Once within the bloodstream, nicotine may circulate around the body until it reaches the brain. This can occur in as little as 7 seconds.

Once in the brain, it binds to and activates receptors called the cholinergic receptors. These cholinergic receptors are also abundant in other areas of the body such as the muscles, heart, adrenal glands and other vital organs. Normally, these receptors are activated when they bind to a neurotransmitter called acetylcholine which is produced at nerve endings in the brain and in the nerves of the peripheral nervous system. Stimulation of the receptors by acetylcholine is important in maintaining healthy respiration, heart function and muscle movement, as well as cognitive function.

Since nicotine has a similar structure to acetylcholine, it can activate the cholinergic receptors. However, unlike acetylcholine, nicotine enters the brain and disrupts its normal functioning. Regular use of cigarettes leads to an increase in the number of cholinergic receptors and changes in the sensitivity of these receptors which may lead to nicotine tolerance. A smoker then needs to maintain a regular supply of nicotine to maintain normal brain function and the habit becomes addictive.

Nicotine also stimulates the release of several neurotransmitters such as norepinephrine,epinephrine, vasopressin, dopamine, arginine and beta-endorphin. Pain, anxiety and other negative symptoms are relieved and positive pleasant sensations are increased.

Nicotine intake also increases blood glucose levels, which is generally thought to be the result of the increased adrenalin levels that occur with nicotine intake stimulating the liver to release glucose. The increased availability of glucose along with adrenalin is thought to be responsible for the increased learning ability, memory and alertness that has been associated with smoking.

An increase in the rise of blood glucose also reduces appetite, which raises metabolic rate and eventually causes weight loss in the long term.

Nicotine stimulates the reward centres in the brain, providing pleasure and euphoria when taken. On binding to receptors present in the brain, nicotine causes release of the neurotransmitter dopamine, amongst others, a chemical involved in reward sensations.

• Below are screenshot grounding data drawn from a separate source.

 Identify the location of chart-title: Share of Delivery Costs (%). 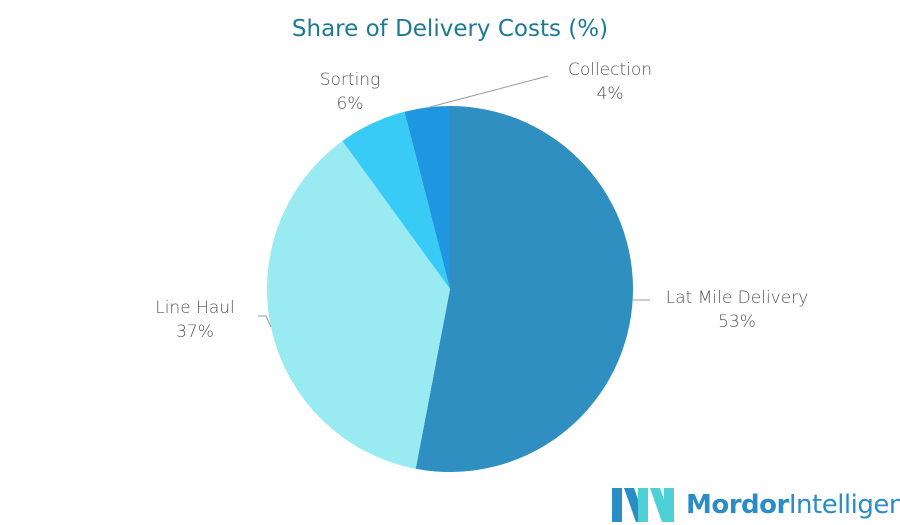
(450, 29).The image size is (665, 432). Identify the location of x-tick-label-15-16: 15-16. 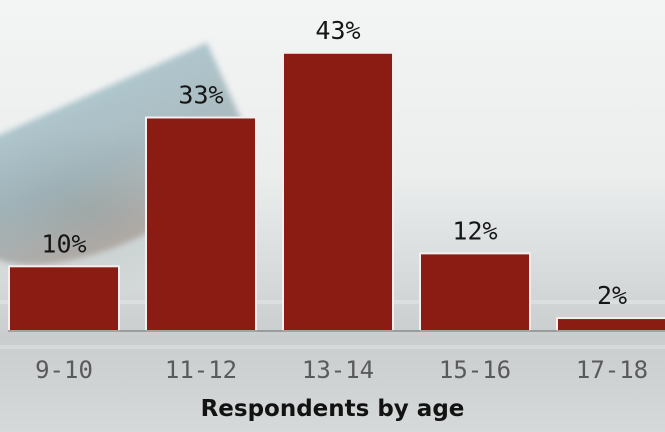
(475, 370).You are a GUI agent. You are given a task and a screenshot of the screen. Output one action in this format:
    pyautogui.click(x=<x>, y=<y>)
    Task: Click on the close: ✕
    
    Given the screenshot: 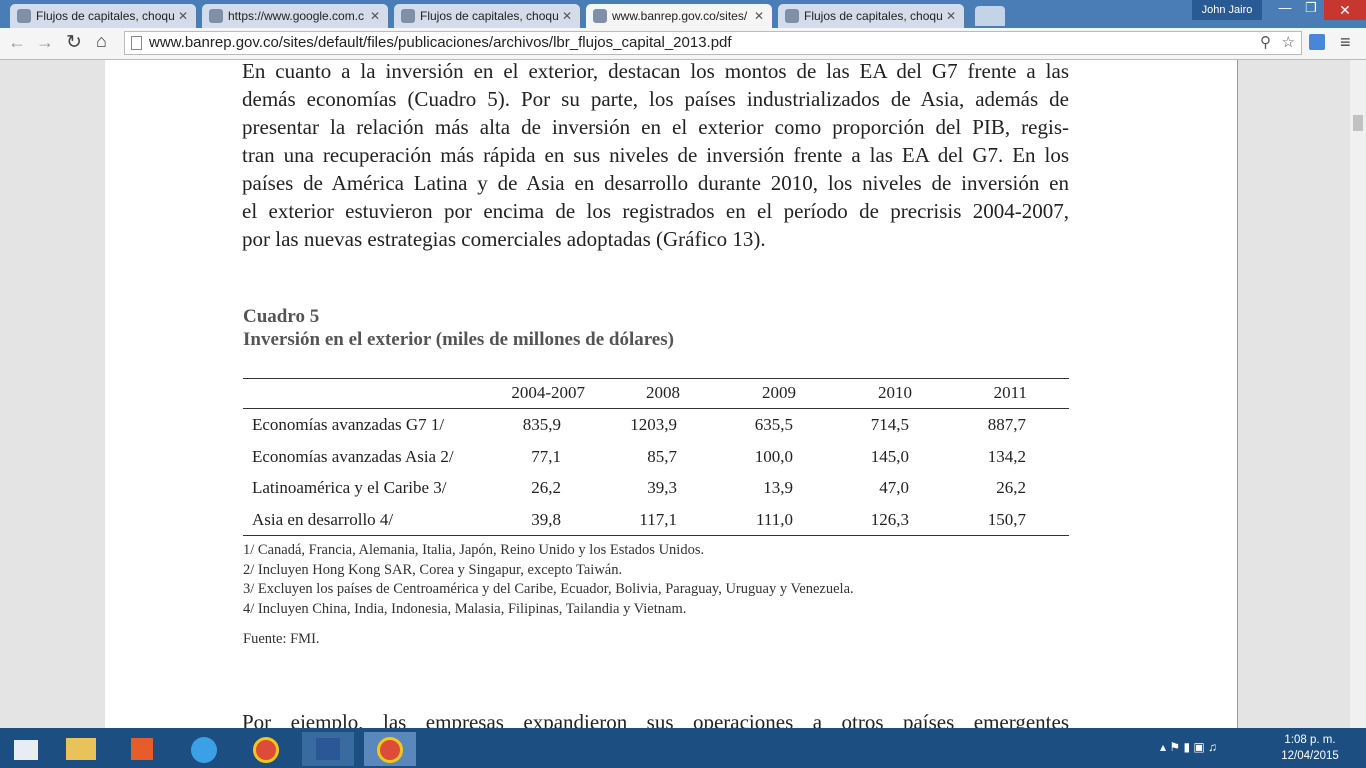 What is the action you would take?
    pyautogui.click(x=1345, y=10)
    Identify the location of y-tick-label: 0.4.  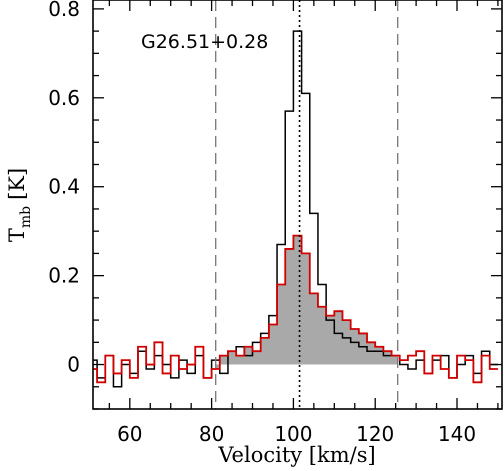
(64, 187).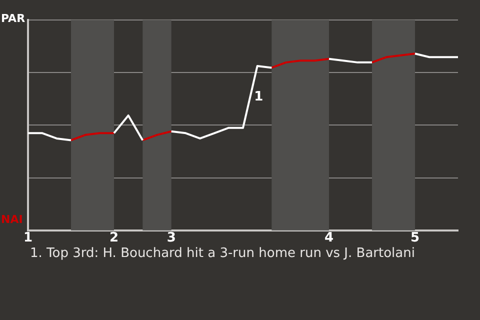 Image resolution: width=480 pixels, height=320 pixels. Describe the element at coordinates (415, 238) in the screenshot. I see `x-tick-label: 5` at that location.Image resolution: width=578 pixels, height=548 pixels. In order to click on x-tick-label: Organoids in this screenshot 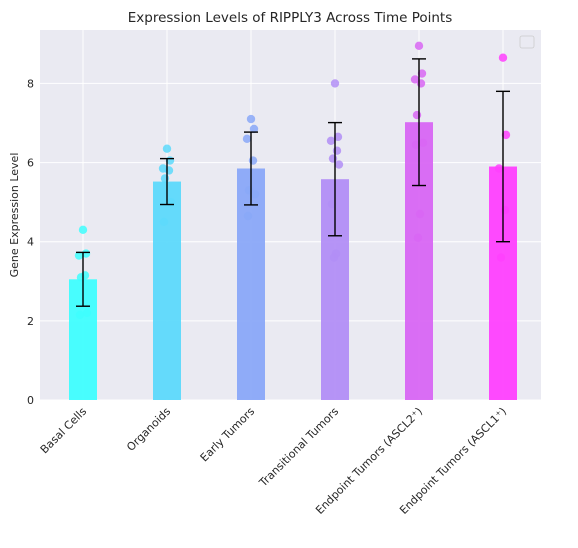, I will do `click(148, 430)`.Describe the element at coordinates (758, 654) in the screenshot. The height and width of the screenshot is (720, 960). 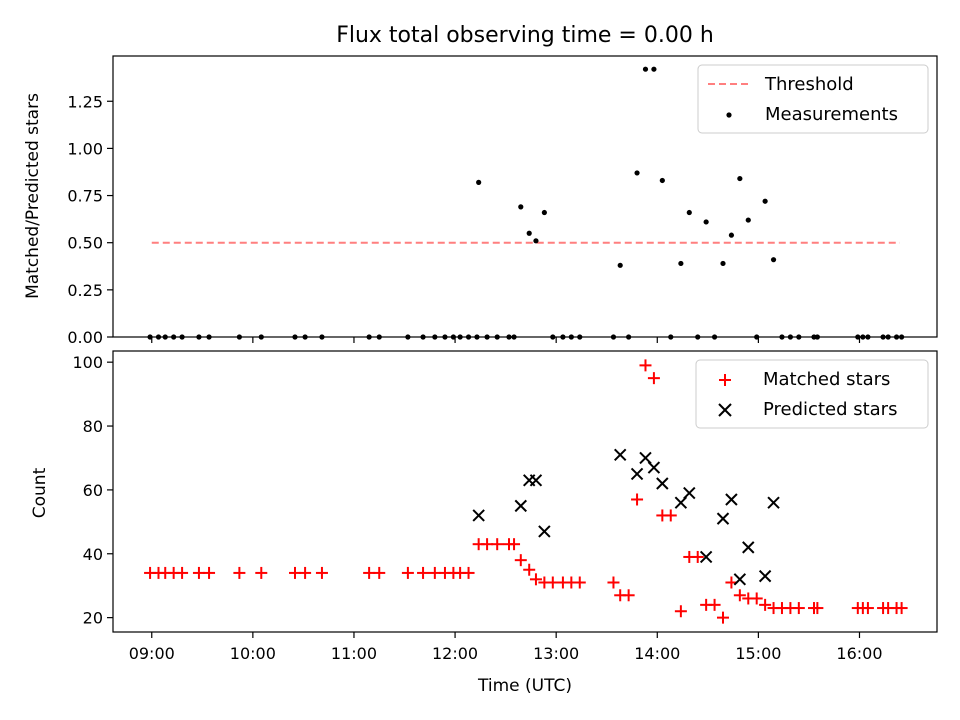
I see `x-tick-label: 15:00` at that location.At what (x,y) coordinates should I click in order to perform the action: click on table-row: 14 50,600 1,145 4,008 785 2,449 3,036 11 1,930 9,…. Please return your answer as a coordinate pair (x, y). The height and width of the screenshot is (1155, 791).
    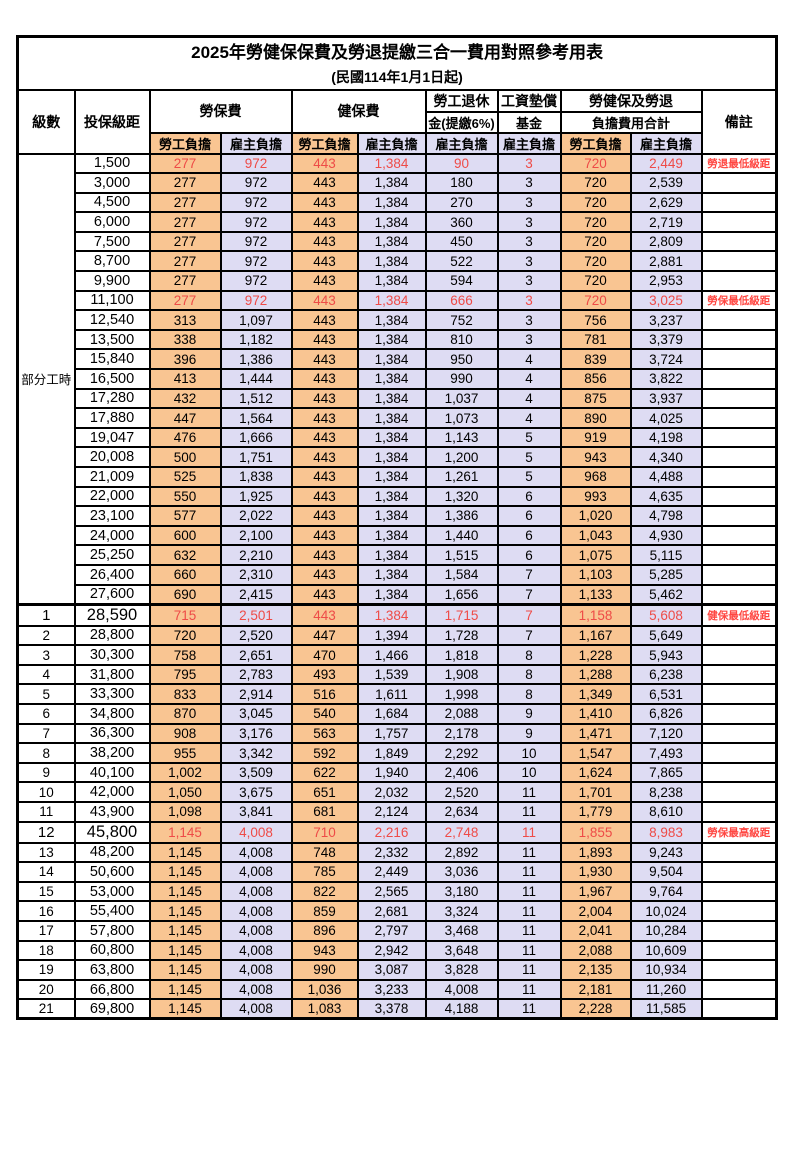
    Looking at the image, I should click on (397, 872).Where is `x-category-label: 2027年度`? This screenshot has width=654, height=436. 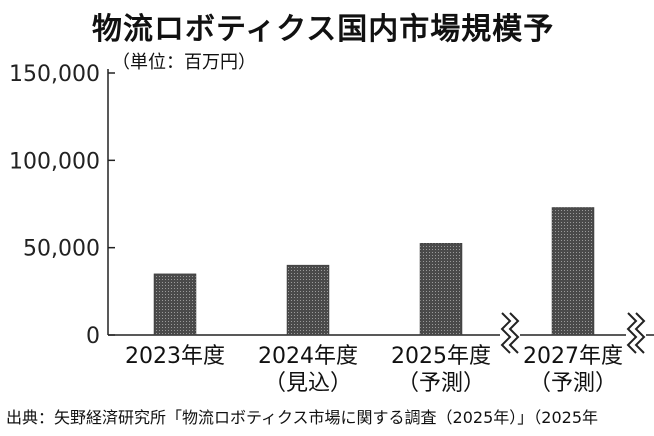
x-category-label: 2027年度 is located at coordinates (573, 356).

With continued use, nicotine leads to a decrease in the release of dopamine at a dose the body is used to. There is also a down regulation or decreased production of other stimulatory neurotransmitters in the brain.

Furthermore, the number and sensitivity of the nicotinic acetylcholine receptors in the brain significantly reduces. To compensate, the brain increases production of a number of receptors for important neurotransmitters. Therefore, the reward pathways of the brain become more sensitive, with an increased number of receptors. This increases a smoker's craving to smoke and leads to addiction.

Stopping smoking or intake of nicotine may lead to unpleasant symptoms called withdrawal symptoms. Some of the withdrawal symptoms of nicotine include:

·         Nicotine cravings

·         Irritability, frustration, anger and mood swings

·         Depression and anxiety

·         Weight gain

The International Programme on Chemical Safety (IPCS) notes that: “Nicotine is one of the most toxic of all poisons and has a rapid onset of action. Apart from local caustic actions, the target organs are the peripheral and central nervous systems.”